GDCPC2021 E - EXcellent Number(矩阵快速幂)
题目
题解
一眼看出是kmp+数位dp,然后就掉坑里了。。。
数位dp显然时间会爆。观察数据范围,发现k长度最多为5,加上mod11的11个余数,最多有55个状态,可以使用矩阵快速幂。
假设\(f_{i,j}\)代表余数为i,当前匹配位置为j的结果。任意写出递推式,直接套矩阵快速幂。

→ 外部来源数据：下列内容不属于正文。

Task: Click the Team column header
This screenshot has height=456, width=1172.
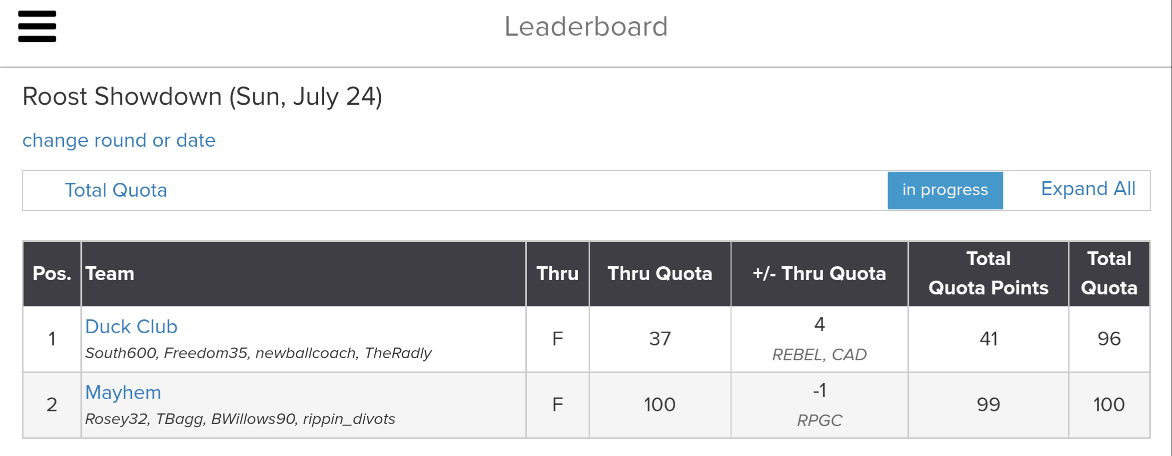Action: [110, 274]
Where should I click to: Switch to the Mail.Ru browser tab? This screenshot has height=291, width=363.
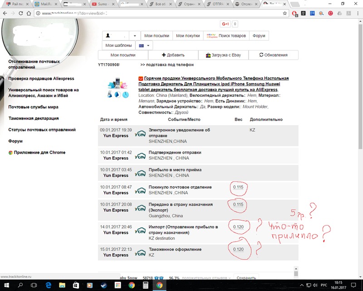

初始只有\(f_{0,1}=1\)(匹配状态从1开始),最终n次幂后将\(f_{i,len+1}\)和\(f_{0,i}\)全部加起来就是答案了。
#include<bits/stdc++.h>
using namespace std;
const int N = 500 + 10;
const int M = 998244353;
typedef long long ll;
#define endl '\n'
typedef long long ll;
struct mat {
ll arr[N][N];
int n;
mat(const ll mx[N][N], int n) : n(n) {
for(int i = 1; i <= n; i++) {
for(int j = 1; j <= n; j++) {
arr[i][j] = mx[i][j];
}
}
}
mat(int n) : n(n){
for(int i = 1; i <= n; i++) {
for(int j = 1; j <= n; j++) {
arr[i][j] = 0;
}
}
}
mat(const mat& m) : mat(m.arr, m.n){}
mat operator * (const mat &rhs) const {
ll res[N][N];
for(int i = 1; i <= n; i++) {
for(int j = 1; j <= n; j++) {
ll sum = 0;
for(int k = 1; k <= n; k++) {
sum += arr[i][k] * rhs.arr[k][j] % M;
sum %= M;
}
res[i][j] = sum;
}
}
return mat(res, n);
}
};
int di[20];
int nt[20];
ll ans[N];
int len;
void getnext() {
int i = 1, j = 0;
nt[i] = j;
while(i <= len) {
if(j == 0 || di[i] == di[j]) {
i++;
j++;
nt[i] = j;
} else {
j = nt[j];
}
}
}
int id(int st, int mod) {
return mod * 7 + st;
}
mat qpow(mat A, int b) {
mat res(100);
for(int i = 1; i <= res.n; i++) res.arr[i][i] = 1;
while(b) {
if(b & 1) {
res = res * A;
}
A = A * A;
b = (b >> 1);
}
return res;
}
int main() {
ios::sync_with_stdio(false);
cin.tie(0), cout.tie(0);
int t;
cin >> t;
while(t--) {
int n, k;
cin >> n >> k;
len = 0;
bool flag = true;
do{
if(k > 10 && (k % 10)) flag = false;
else if(k < 10 && k != 1) flag = false;
di[++len] = k % 10;
k /= 10;
} while(k);
if(n + 1 < len) flag = false;
getnext();
mat A(100);
auto &arr = A.arr;
for(int i = 1; i <= len + 1; i++) {
for(int j = 0; j < 11; j++) {
int id2 = id(i, j);
for(int k = 0; k <= 9; k++) {
int st = i, mod = j;
if(st < len + 1) {
while(st && k != di[st]) {
st = nt[st];
}
st++;
}
mod = (mod * 10 + k) % 11;
int id1 = id(st, mod);
arr[id1][id2]++;
}
}
}
mat res(qpow(A, n));
int tar = id(1, 0);
for(int i = 1; i <= 100; i++) {
ans[i] = res.arr[i][tar];
}
ll tans = 0;
for(int i = 0; i < 11; i++) {
tans += ans[id(len + 1, i)];
tans %= M;
}
for(int i = 1; i <= len; i++ ) {
tans += ans[id(i, 0)];
tans %= M;
}
cout << (tans + flag) % M << endl;
}
}